# Stated problem
Copy out every line of text in the material below word for word, leaving out the pictures.
---- Records for the task
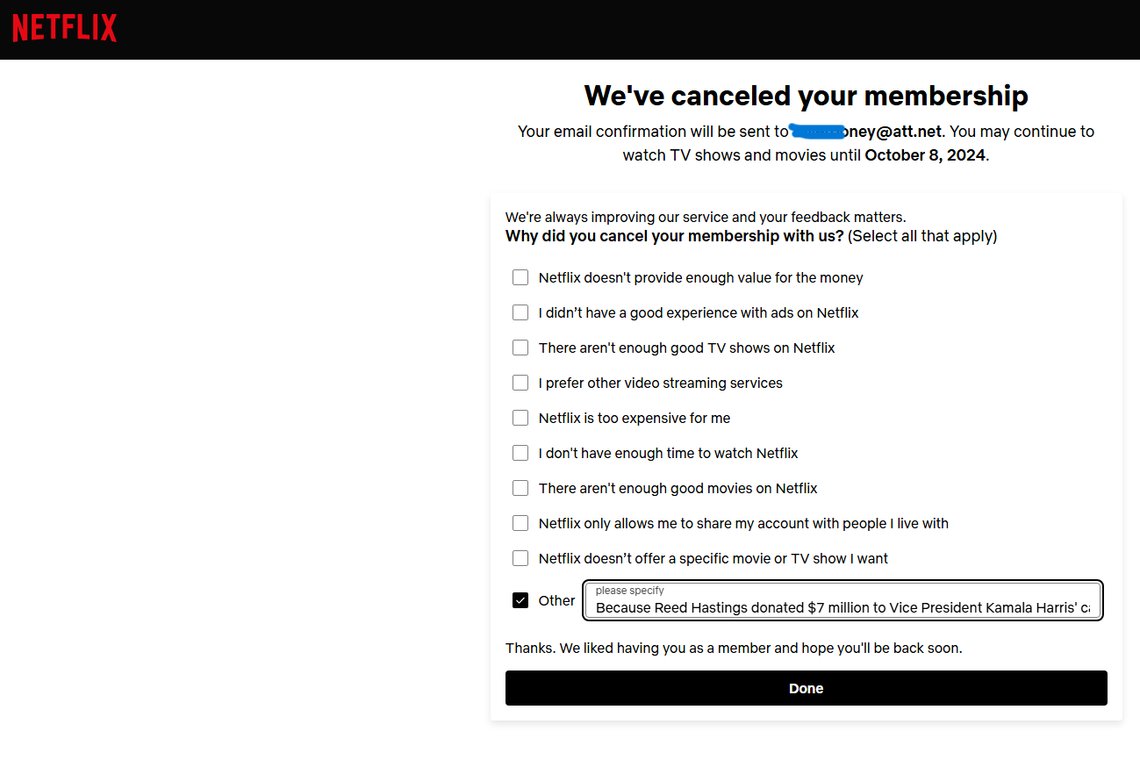Uncheck the 'Other' checkbox
Screen dimensions: 1140x760
coord(520,600)
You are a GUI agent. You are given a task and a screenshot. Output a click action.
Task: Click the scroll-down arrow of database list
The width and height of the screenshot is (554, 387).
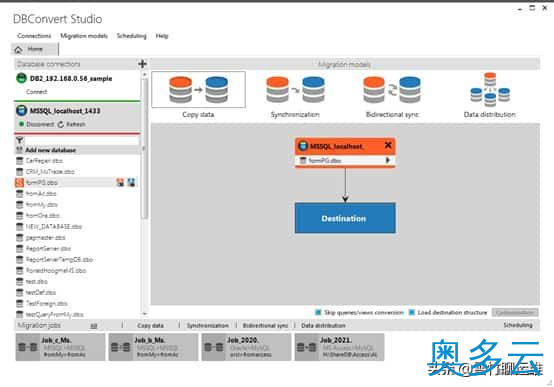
--------
# Exercise solution
Uncheck the 'Other' checkbox
Screen dimensions: 1140x760
coord(520,600)
You are a GUI agent. You are given a task and a screenshot. Output a click action.
Task: Click the scroll-down arrow of database list
The width and height of the screenshot is (554, 387).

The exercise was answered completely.